### TASK GOAL
The expected response is an exact repetition of every record, with images excluded.

### TASK MATERIAL
--------------------------------

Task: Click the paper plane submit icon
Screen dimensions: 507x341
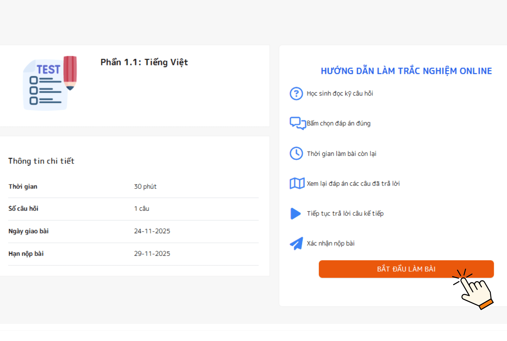Action: pyautogui.click(x=297, y=244)
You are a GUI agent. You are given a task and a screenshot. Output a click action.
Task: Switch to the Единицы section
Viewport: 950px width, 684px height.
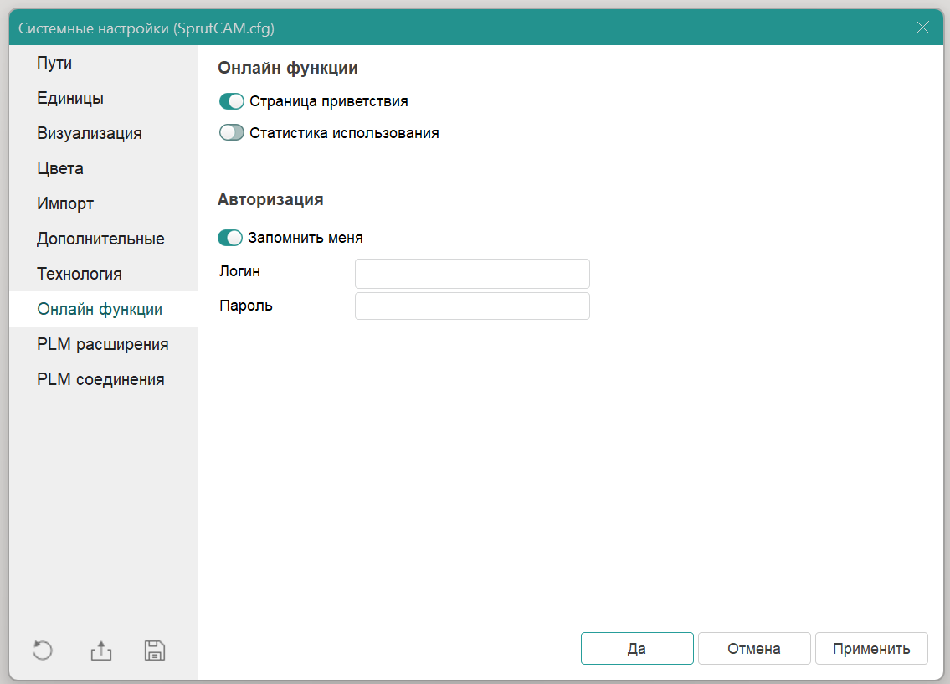tap(70, 98)
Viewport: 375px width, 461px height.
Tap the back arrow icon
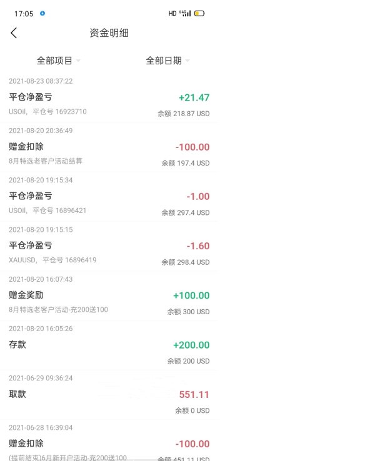click(x=14, y=33)
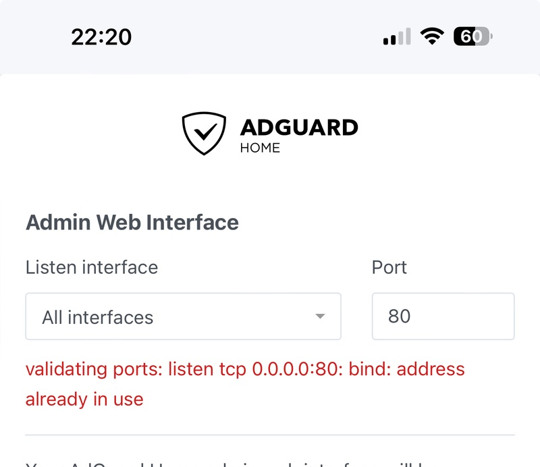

--------------------------------

### TASK RESPONSE
Task: Click the paper plane submit icon
Screen dimensions: 507x341
Action: pyautogui.click(x=297, y=244)
You are a GUI agent. You are given a task and a screenshot. Output a click action.
Task: Switch to the Единицы section
Viewport: 950px width, 684px height.
tap(70, 98)
Viewport: 375px width, 461px height.
Tap the back arrow icon
click(x=14, y=33)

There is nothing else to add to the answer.